Sunday, October 11, 2009

PENGALIHAN TEKNOLOGI: PT IPTN SEBAGAI MODEL III



Perkembangan Pesat PT IPTN 

Semua itu telah dituangkan dalam suatu skenario dengan konsepsi yang jelas. Saya yakin bahwa semua tantangan dapat diatasi dan segala kemacetan dapat didobrak dalam pembangunan nasional. Konsepsi yang jelas itu dapat saya berikan contoh dengan rencana perkembangan PT IPTN. Dimulai dengan karyawan sebanyak 500 (lima ratus) orang, dan dalam kurun 17 tahun, jumlah karyawannya meningkat menjadi 16.000 orang, atau 32 kali lebih besar dari tahun pertama.
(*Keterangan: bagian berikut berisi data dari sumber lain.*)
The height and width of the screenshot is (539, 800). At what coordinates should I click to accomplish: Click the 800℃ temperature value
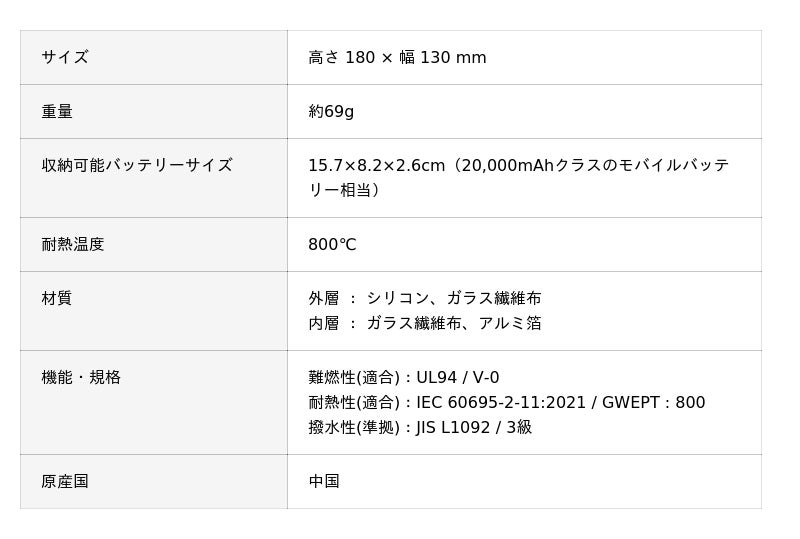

Dalam melaksanakan pekerjaan-pekerjaan yang menjadi tanggungjawab PT IPTN, Direktorat Teknologi badan usaha milik negara ini telah dapat mengembangkan sejumlah 1200 orang karyawan.
Begitu pun juga investasinya terus berkembang. Sarana produksinya secara bertahap telah juga diperluas sesuai dengan tuntutan masa depan. Ini merupakan pencerminan cepatnya laju pertumbuhan dalam kesempatan kerja yang dapat diperoleh di dalam lapangan usaha ini. Dan ini berarti bahwa PT IPTN nantinya akan lebih besar daripada pabrik pesawat terbang Fokker di Belanda.
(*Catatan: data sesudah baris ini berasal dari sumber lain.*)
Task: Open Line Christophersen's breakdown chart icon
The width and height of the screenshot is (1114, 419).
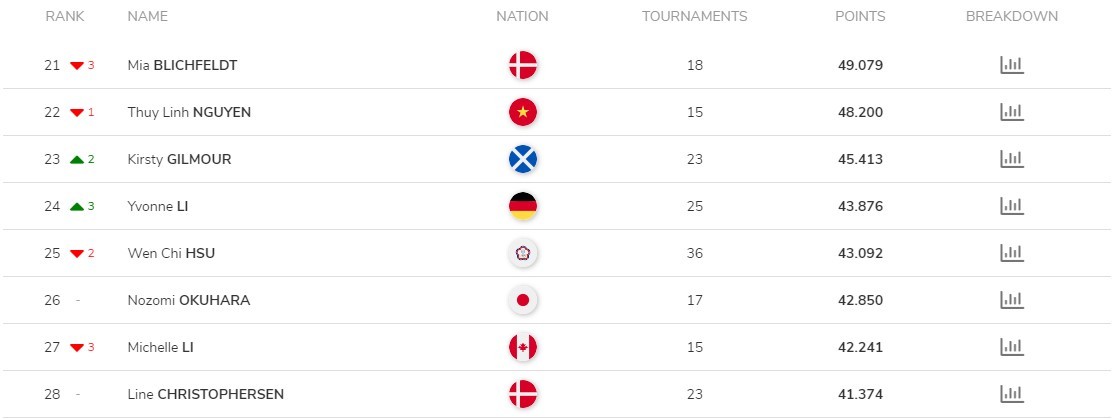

Empat tahun setelah berdiri, tepatnya pada tanggal 21 Februari 1980 didirikan sebuah perusahaan patungan bernama AIRTEC, berkedudukan di Madrid, Spanyol dengan saham 50% dimiliki oleh PT IPTN dan 50% oleh CASA. Tujuan perusahaan ini adalah melakukan rancangan pesawat CN-235 dan melakukan pengembanggan lebih lanjut hingga pesawat tersebut memperoleh sertifikat internasi-onal dan dapat dipasarkan secara nasional dan internasional.

Melalui program-program kegiatan itulah putera-puteri Indonesia dalam kurun waktu kurang lebih 13 tahun (1986, red) telah membuktikan dirinya mampu mengalihkan, menyerap, dan mengembangkan teknologi-teknologi yang paling mutakhir; tidak saja di dalam industri pesawat terbang tetapi juga di dalam industri-industri pembuatan kompo- nen-komponen pesawat terbang; tidak saja teknologi di bidang rekayasa (engineering), tetapi juga di bidang manajemen, bidang pemasaran, bidang sistem, bidang komputer, dan sebagainya.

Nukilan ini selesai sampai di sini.